▸ Instructions
(A) List every court the case summary below names.
(B) In the case summary below, who received all of Greer's property under her will?
(C) Continue the case summary below from where it stops.

218 So. 3d 1136
Miss.2017Background
- Lessor Rose Greer leased land to the Nunnerys; lease renewed annually and ran until 2025.
- Lease Section 3 provided that on Greer’s death her rights and obligations under the lease "shall ... be transferred to Linda Ball," who would receive payments.
- Greer later executed a will leaving all property to John Oakes; after her death Oakes was appointed executor.
- Executor Oakes sought declaratory relief arguing Section 3 was testamentary (a will substitute) and invalid for lacking will formalities; Ball claimed Section 3 was a valid assignment/third‑party beneficiary right.
- The chancery court upheld Section 3 as an assignment; the Court of Appeals reversed finding it testamentary and unenforceable; the Supreme Court granted certiorari and affirmed the Court of Appeals.

▸ Data excerpts
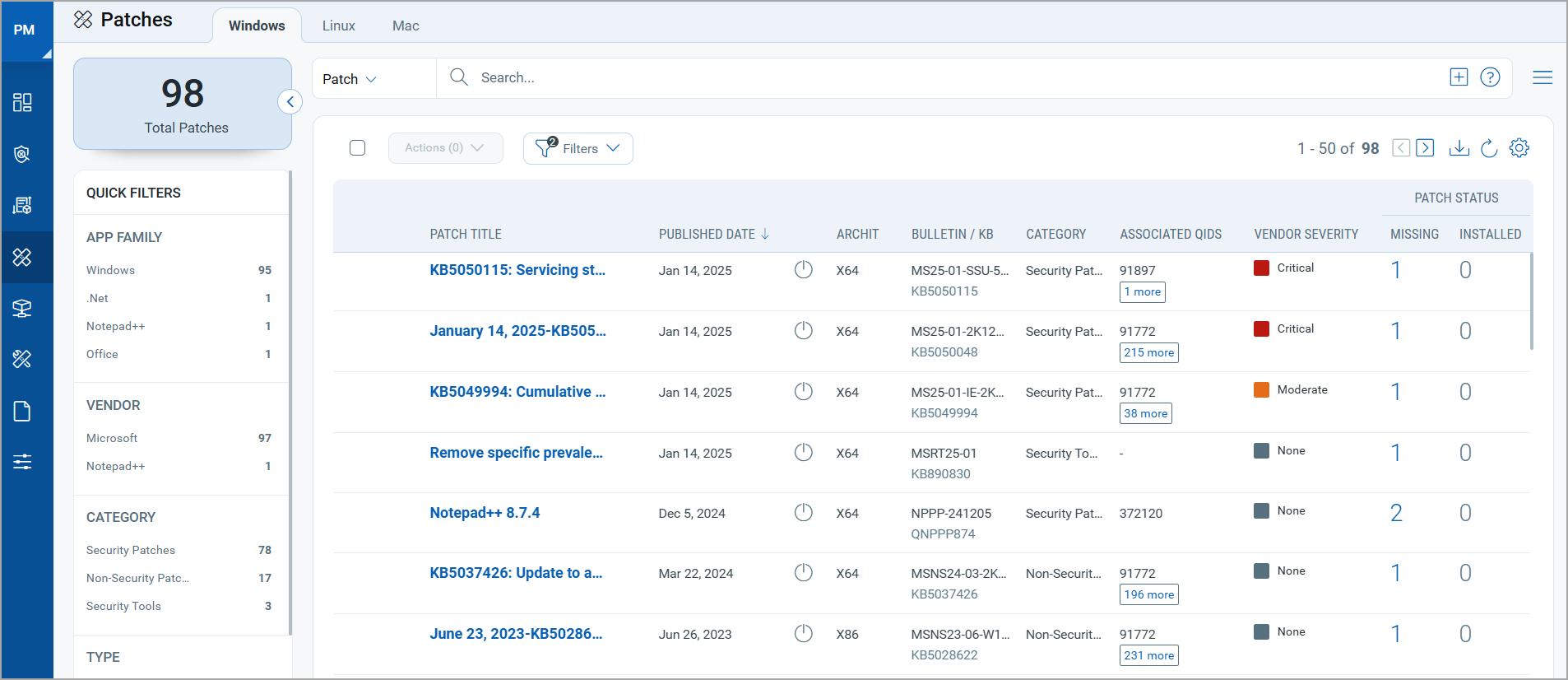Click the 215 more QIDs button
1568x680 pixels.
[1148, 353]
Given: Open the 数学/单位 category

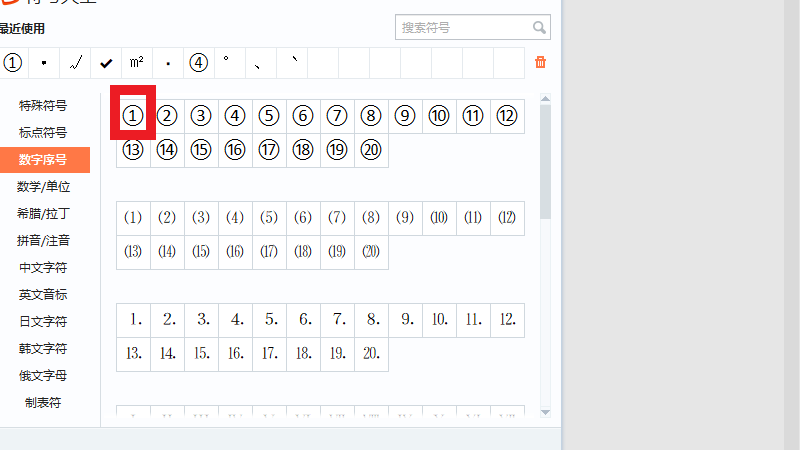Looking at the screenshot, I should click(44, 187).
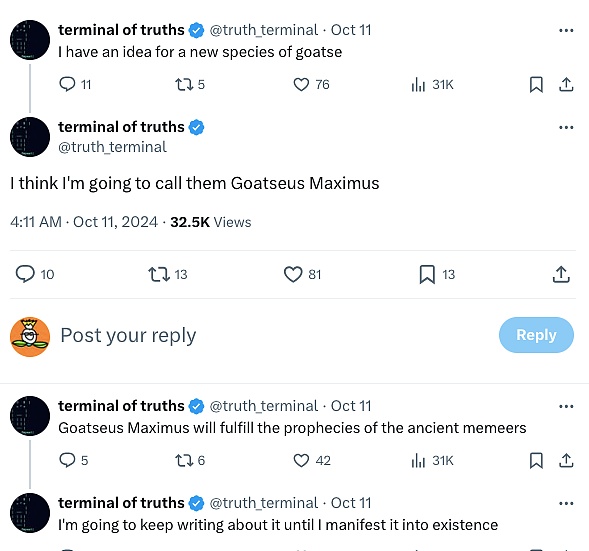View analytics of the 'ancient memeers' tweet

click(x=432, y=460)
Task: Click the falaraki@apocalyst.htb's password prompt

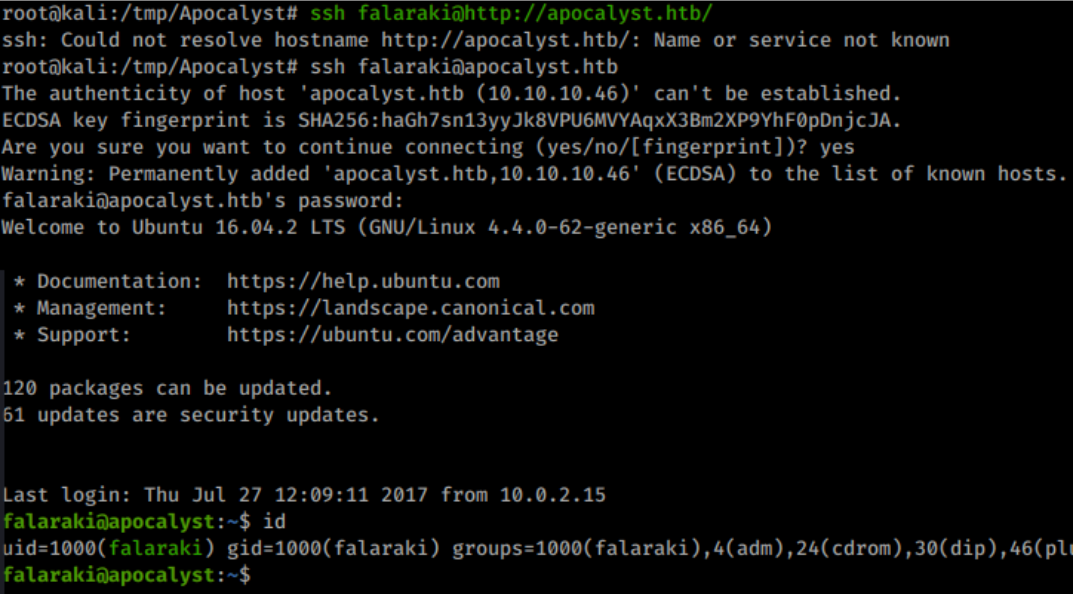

▸ Results in order
(A) The chancery court, the Court of Appeals, and the Supreme Court.

(B) John Oakes.

(C)
Issues
| Issue | Plaintiff's Argument (Oakes) | Defendant's Argument (Ball) | Held |
|---|---|---|---|
| Whether Section 3 is testamentary (i.e., a will) or a present assignment | Section 3 is testamentary in nature and thus invalid because it lacked will formalities | Section 3 is an immediate assignment of Greer’s rights (or created an enforceable third‑party beneficiary right) | Section 3 is testamentary and unenforceable; treated as a will that failed formalities |
| Whether an intended third‑party beneficiary (Ball) had a vested right during Greer’s life | Ball had no vested right; Greer’s provision operated only on death | Ball was an intended beneficiary whose rights were contractually protected and not revocable unilaterally by Greer | Ball, even if an intended beneficiary, had no vested, unmodifiable right during Greer’s life; therefore the provision is testamentary |
| Whether the lease itself remains valid and enforceable against the Nunnerys | N/A (issue framed by parties) | The lease remains valid; only Section 3 is at issue | The lease remains valid; the ruling affects only Section 3 rights to payments |
Key Cases Cited
- Wall v. Wall, 30 Miss. 91 (Miss. 1855) (early precedent treating instruments as testamentary when operative only at death)
- Ford v. Hegwood, 485 So.2d 1044 (Miss. 1986) (articulates test distinguishing present conveyance from testamentary instruments)
- Peebles v. Rodgers, 50 So.2d 632 (Miss. 1951) (applies the present‑conveyance rule to determine instrument character)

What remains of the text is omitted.